Copy all lines below containing "click".

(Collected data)
══════════

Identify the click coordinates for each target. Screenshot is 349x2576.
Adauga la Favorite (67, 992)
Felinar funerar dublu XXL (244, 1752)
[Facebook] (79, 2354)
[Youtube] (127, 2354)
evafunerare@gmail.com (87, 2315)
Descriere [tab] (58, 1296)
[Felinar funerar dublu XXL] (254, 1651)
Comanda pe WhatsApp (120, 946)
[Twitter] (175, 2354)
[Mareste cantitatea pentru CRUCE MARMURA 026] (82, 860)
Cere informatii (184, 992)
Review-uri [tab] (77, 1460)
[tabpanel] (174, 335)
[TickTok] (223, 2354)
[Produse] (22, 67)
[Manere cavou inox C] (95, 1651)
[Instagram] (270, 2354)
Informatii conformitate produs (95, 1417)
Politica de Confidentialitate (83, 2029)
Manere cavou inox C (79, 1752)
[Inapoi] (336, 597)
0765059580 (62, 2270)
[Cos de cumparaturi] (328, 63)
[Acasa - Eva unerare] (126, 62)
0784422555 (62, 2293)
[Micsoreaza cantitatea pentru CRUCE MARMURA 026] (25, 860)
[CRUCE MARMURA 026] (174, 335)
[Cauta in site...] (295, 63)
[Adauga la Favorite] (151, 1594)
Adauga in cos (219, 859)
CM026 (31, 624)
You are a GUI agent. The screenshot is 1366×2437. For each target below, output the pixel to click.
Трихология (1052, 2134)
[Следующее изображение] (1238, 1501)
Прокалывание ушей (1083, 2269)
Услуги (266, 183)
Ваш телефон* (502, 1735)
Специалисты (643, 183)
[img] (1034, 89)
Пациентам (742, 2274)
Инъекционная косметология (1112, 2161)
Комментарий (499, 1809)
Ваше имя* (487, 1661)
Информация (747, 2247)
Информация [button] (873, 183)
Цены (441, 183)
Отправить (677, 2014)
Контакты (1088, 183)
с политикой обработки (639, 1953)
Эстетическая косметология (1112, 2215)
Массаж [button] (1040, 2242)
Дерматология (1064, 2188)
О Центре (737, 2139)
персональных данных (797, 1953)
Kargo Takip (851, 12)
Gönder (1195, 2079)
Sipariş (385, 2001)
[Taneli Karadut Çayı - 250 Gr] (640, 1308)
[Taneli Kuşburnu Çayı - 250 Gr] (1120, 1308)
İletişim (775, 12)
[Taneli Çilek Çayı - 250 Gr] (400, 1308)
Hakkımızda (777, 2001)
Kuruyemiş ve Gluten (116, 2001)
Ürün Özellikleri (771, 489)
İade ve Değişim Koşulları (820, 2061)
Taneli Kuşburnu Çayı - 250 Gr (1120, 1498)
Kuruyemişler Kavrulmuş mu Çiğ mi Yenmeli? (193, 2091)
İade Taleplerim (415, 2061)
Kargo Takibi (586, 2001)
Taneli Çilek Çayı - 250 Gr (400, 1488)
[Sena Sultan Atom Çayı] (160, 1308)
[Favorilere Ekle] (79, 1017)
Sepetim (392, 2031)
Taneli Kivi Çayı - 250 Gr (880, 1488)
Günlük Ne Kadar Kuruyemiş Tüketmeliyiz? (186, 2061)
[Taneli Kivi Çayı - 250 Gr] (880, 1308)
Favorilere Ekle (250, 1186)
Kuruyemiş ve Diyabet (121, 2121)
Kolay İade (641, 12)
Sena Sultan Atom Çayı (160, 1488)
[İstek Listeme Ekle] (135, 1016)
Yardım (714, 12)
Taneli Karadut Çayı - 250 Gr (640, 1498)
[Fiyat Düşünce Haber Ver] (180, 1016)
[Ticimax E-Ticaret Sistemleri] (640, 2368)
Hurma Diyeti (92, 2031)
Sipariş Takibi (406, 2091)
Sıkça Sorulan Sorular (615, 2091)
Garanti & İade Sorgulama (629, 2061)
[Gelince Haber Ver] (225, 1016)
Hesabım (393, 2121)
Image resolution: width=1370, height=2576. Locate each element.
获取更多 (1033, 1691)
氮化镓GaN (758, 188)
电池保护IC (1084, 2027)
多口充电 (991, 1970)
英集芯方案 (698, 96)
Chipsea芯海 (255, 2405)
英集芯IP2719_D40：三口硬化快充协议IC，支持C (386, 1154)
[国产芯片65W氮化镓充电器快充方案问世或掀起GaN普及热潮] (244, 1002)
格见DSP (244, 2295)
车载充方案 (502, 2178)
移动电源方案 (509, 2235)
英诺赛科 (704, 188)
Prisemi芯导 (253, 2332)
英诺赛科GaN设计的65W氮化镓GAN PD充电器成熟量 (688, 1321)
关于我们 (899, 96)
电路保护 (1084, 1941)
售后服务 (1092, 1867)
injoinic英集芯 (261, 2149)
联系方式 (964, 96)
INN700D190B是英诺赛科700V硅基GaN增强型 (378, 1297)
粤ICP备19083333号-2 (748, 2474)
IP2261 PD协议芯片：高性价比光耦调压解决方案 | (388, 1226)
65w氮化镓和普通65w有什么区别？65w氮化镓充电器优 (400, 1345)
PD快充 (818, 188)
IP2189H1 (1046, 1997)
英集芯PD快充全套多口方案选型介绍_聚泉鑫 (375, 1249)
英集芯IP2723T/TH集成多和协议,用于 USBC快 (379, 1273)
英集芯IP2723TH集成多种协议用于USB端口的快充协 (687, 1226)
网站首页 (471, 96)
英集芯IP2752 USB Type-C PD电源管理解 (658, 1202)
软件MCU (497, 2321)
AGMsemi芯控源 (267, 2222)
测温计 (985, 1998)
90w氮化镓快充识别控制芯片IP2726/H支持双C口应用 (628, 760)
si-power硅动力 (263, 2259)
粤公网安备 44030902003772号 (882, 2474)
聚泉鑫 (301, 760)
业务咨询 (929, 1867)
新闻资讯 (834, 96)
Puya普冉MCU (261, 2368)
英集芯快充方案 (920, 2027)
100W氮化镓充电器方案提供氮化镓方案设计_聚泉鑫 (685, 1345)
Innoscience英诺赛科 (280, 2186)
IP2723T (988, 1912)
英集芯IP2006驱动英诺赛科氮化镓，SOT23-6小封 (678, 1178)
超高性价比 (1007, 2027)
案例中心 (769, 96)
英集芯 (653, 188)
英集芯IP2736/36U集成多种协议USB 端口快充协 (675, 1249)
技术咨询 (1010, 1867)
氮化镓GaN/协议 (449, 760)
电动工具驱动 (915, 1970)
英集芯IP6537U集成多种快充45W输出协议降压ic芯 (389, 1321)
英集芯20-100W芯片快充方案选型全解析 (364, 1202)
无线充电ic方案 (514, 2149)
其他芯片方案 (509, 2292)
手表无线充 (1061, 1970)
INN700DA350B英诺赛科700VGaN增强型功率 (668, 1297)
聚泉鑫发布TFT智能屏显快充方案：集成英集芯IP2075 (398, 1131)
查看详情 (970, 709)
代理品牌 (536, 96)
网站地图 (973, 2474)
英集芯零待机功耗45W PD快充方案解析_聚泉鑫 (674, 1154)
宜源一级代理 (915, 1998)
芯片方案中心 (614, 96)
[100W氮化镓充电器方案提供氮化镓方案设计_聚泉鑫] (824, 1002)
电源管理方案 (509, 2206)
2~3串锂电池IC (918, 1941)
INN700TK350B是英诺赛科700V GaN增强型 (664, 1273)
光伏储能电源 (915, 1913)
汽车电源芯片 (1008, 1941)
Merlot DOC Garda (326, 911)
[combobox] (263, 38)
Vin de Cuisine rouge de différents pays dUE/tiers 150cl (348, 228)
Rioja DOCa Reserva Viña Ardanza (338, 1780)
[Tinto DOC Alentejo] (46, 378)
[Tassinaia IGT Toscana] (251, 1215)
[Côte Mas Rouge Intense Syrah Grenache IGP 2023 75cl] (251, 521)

══════════

• Task response
Identify the click coordinates for each target. Screenshot is 349x2576.
You are a GUI agent. The screenshot is 1366×2437. For each target below, output the pixel to click.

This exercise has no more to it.